50歳以上は「内容」が異なる…ねんきん定期便のキホン

「ねんきん定期便」は、50歳未満と50歳以上では記載内容が異なります。

50歳未満の「ねんきん定期便」に記載されているのは、それまでの加入実績に基づく年金額です。一方、50歳以上の「ねんきん定期便」には、「現在の年金制度に60歳まで加入し続けたと仮定した場合の、65歳から受け取れる年金見込額」が記載されています。

年金見込額は、裏面(図表2)の「3.老齢年金の種類と見込額」で確認できます。

出所:日本年金機構
[図表1]令和7年度「ねんきん定期便」50歳以上の方(表) 出典:日本年金機構
出所:日本年金機構
[図表2]令和7年度「ねんきん定期便」50歳以上の方(裏) 出典:日本年金機構

「ねんきん定期便」では、受給額のほかにも次のような情報がわかります。

・これまでの年金加入期間(国民年金、厚生年金)

・これまでの累計保険料納付額

・厚生年金保険加入期間の標準報酬月額と標準賞与額、および保険料納付額

・繰り下げ受給を選択した場合の受給見込額(70歳・75歳)

・ねんきんネットの「アクセスキー」

「ねんきん定期便」記載内容が間違っていることも

1997(平成9)年1月以降、すべての公的年金制度に「基礎年金番号」が導入され、生涯にわたり1つの番号で年金記録を管理する仕組みとなっています。そのため、1996(平成8)年12月以前に複数の年金制度(国民年金と厚生年金など)に加入していた人は、記録を基礎年金番号へ統合する作業が行われました。

しかし、さまざまな理由により統合作業が正しく行われず、記録に漏れや誤りが生じているケースがあり、日本年金機構も注意を呼びかけています。
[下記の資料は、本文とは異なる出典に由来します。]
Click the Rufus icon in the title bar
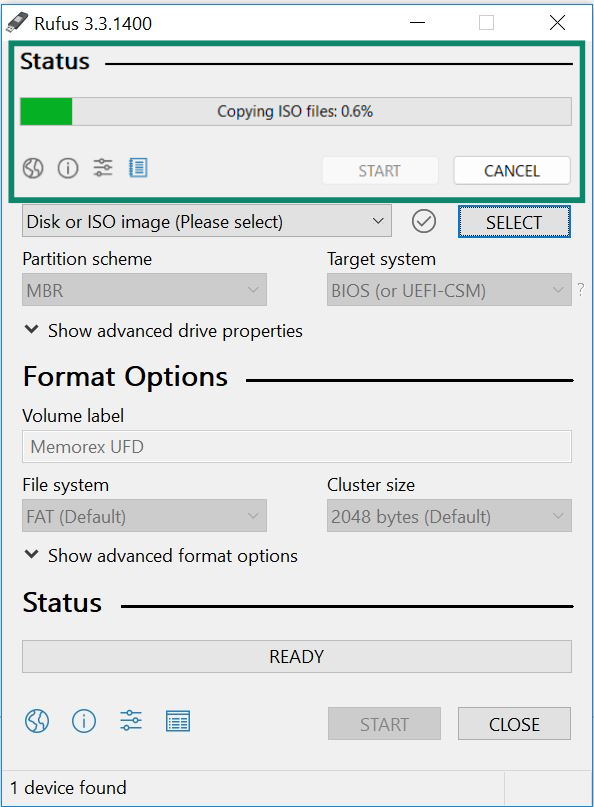Screen dimensions: 594x807 pos(17,22)
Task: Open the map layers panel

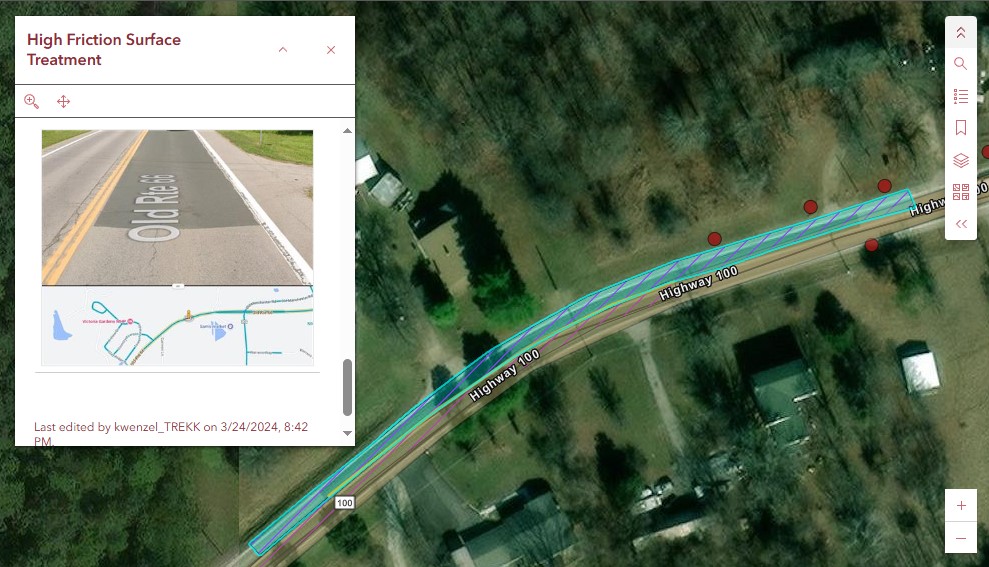Action: pos(960,160)
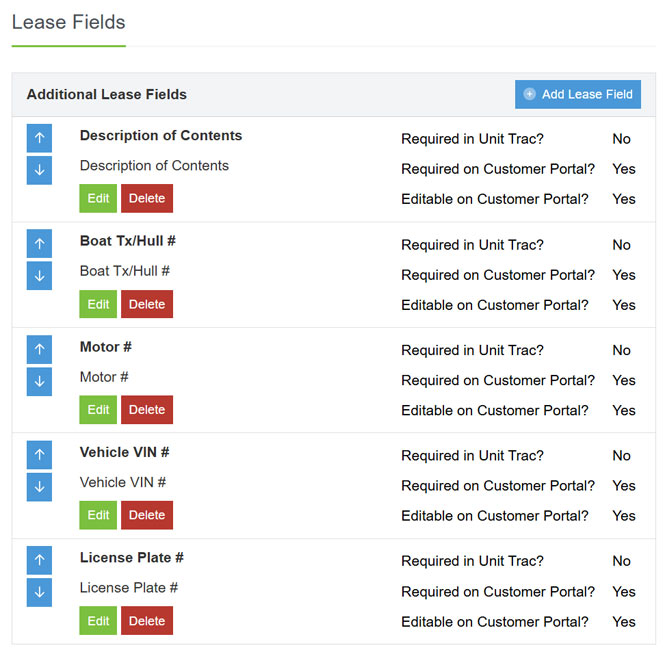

次のいずれかに当てはまる場合は特に、ねんきん定期便を丁寧に確認したほうがいいでしょう。

1.職歴や勤務先の状況が複雑だった

(例:転職回数が多い、短期間の就労経験がある、転職のたびに年金手帳が発行されたことがある、保険の外交員として働いていたことがある、勤務先が合併・社名変更・倒産したことがある など)

2.名前の読み方が複数ある

……年金記録は漢字とカナで登録されているため、同じ漢字で複数の読み方ができたり、濁点があってもなくても読めたり、一般的でない読み方の場合、誤登録の可能性があります。

3.退職後に結婚し、姓(名字)が変わった

……記録が漏れているケースがあります。

4.1991(平成3)年3月までに学生で、国民年金に任意加入していた

……当時は20歳以上の学生の加入は任意だったため。

5.1986(昭和61)年3月以前の厚生年金や共済年金加入者に扶養され、国民年金に任意加入していた

年金記録に誤りがあると、将来受け取れる年金額が少なくなる可能性があります。「ねんきん定期便」に記載された加入記録と、自分の記憶に相違がないか確認してみましょう。